— Start —

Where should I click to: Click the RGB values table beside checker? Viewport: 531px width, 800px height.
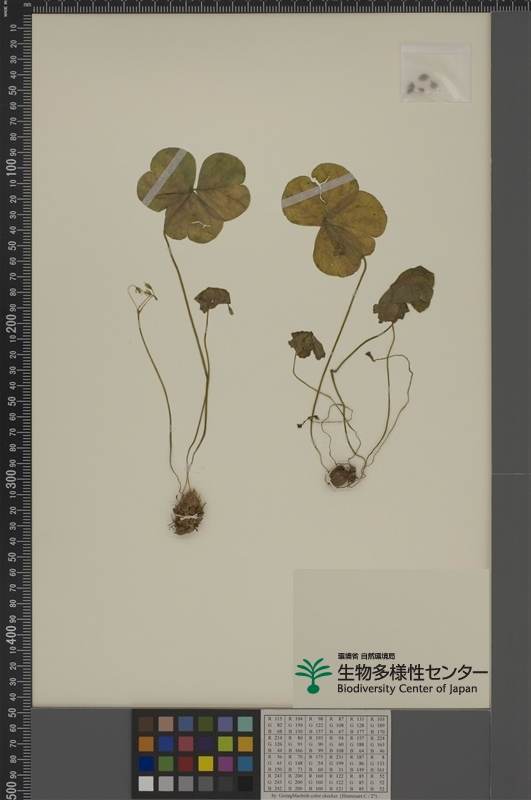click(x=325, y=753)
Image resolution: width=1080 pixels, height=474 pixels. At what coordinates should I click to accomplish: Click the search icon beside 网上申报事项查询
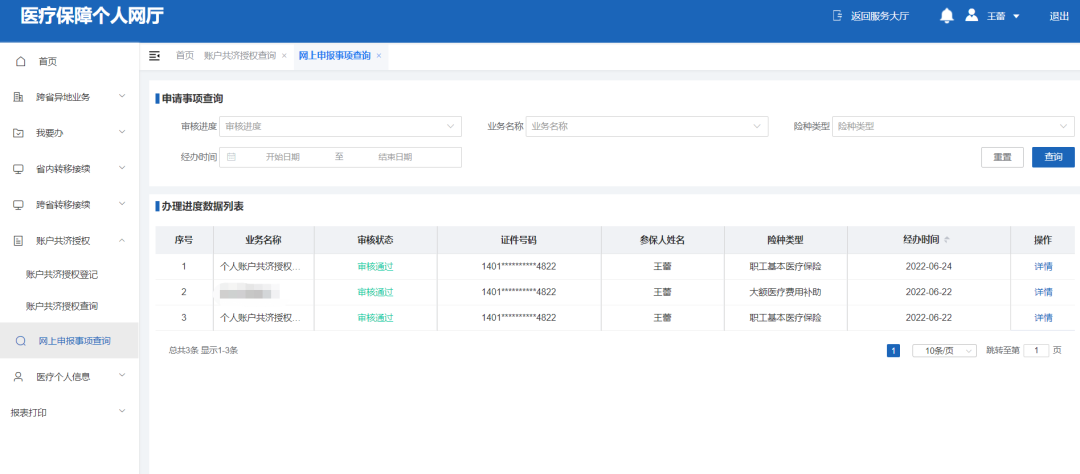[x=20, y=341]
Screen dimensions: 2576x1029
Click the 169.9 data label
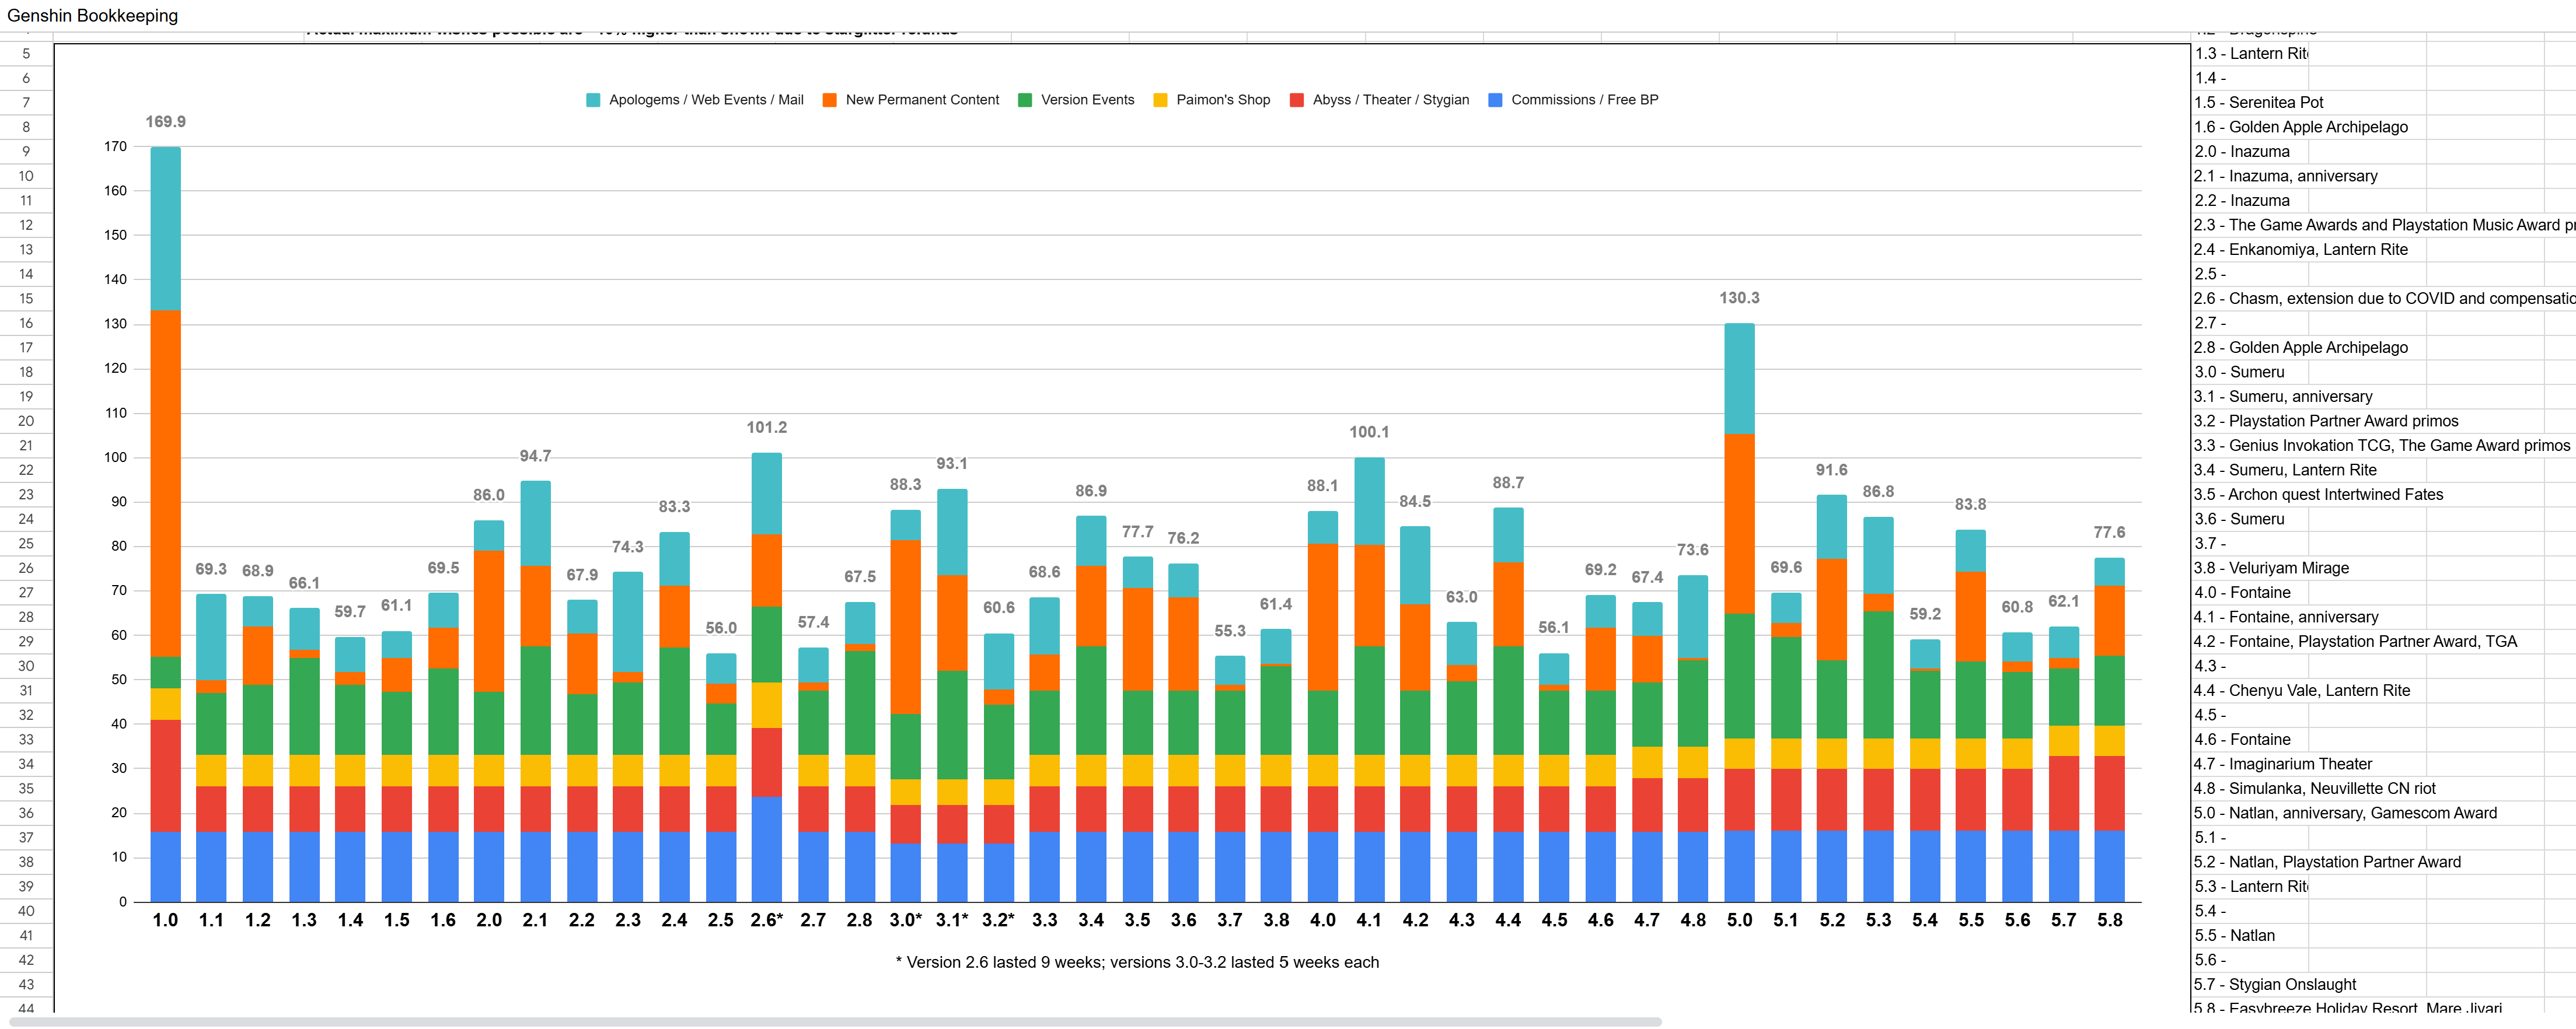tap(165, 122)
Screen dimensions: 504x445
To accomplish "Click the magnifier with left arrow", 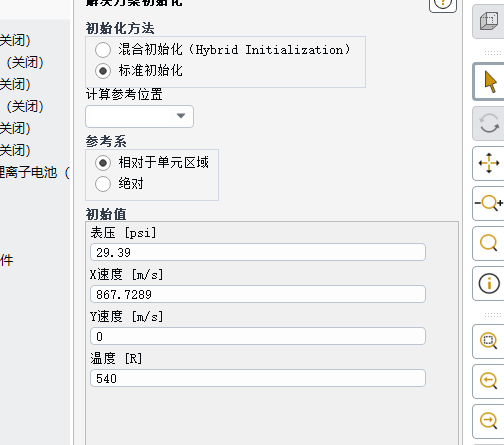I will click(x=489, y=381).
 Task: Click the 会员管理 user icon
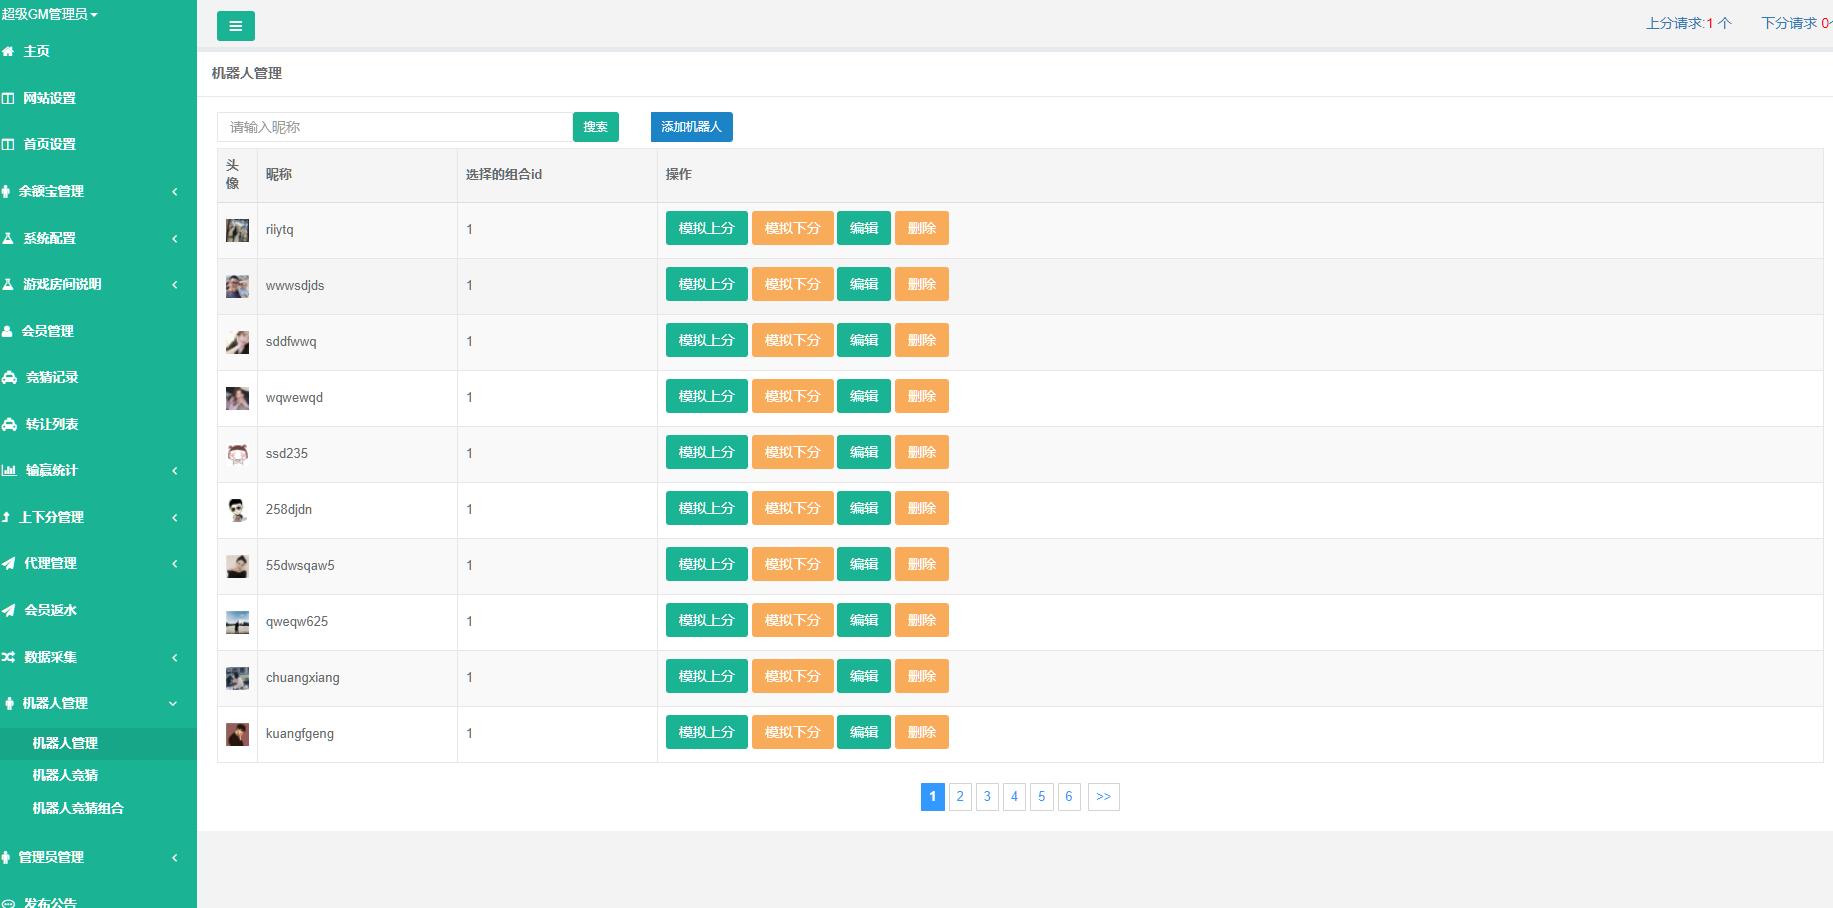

— End —

• Short problem:
Please list each line of the material above that contains the string "height", treating uppercase and lowercase letters as different.

• Solution for this problem:
Where should I click to: Click the RGB values table beside checker? Viewport: 531px width, 800px height.
Image resolution: width=1080 pixels, height=474 pixels. At what coordinates should I click to accomplish: Click the search icon beside 网上申报事项查询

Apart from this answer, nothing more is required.